Additionally, experts can perform object-based image analysis (OBIA) with `sits`. In this case, before classifying the time series, one can use `sits_segments()` to create a set of closed polygons. These polygons are classified using a subset of the time series contained inside each segment. For details, see Chapter [Object-based time series image analysis](https://e-sensing.github.io/sitsbook/object-based-time-series-image-analysis.html).

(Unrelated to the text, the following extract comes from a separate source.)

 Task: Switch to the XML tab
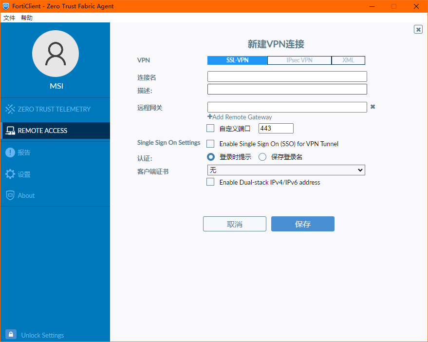[348, 60]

## Creating a data cube {.unnumbered}

There are two kinds of data cubes in `sits`: (a) irregular data cubes generated by selecting image collections on cloud providers such as AWS and Planetary Computer; (b) regular data cubes with images fully covering a chosen area, where each image has the same spectral bands and spatial resolution, and images follow a set of adjacent and regular time intervals. Machine learning applications need regular data cubes. Please refer to Chapter [Earth observation data cubes](https://e-sensing.github.io/sitsbook/earth-observation-data-cubes.html) for further details.

The first steps in using `sits` are: (a) select an analysis-ready data image collection available in a cloud provider or stored locally using `sits_cube()`; (b) if the collection is not regular, use `sits_regularize()` to build a regular data cube.

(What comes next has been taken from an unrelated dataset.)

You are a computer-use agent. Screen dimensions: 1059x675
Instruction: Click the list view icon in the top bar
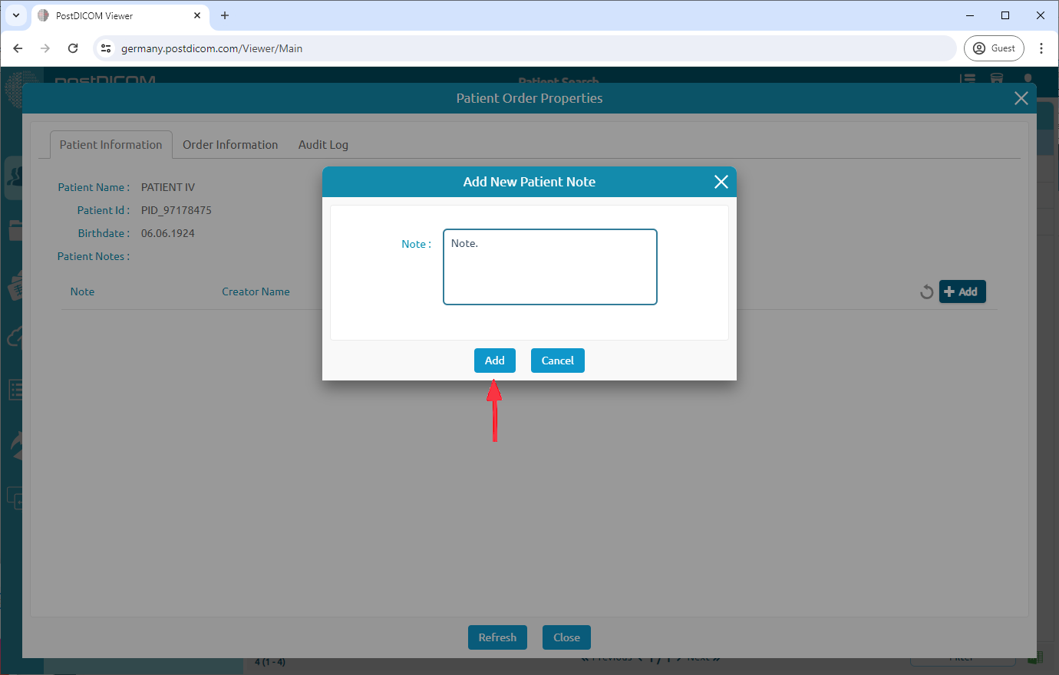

This section shows how to build a data cube from local images already organized as a regular data cube. The data cube is composed of MODIS MOD13Q1 images for the region close to the city of Sinop in Mato Grosso, Brazil. This region is one of the world's largest producers of soybeans. All images have indexes NDVI and EVI covering a one-year period from 2013-09-14 to 2014-08-29 (we use "year-month-day" for dates). There are 23 time instances, each covering a 16-day period. This data is available in the package `sitsdata`.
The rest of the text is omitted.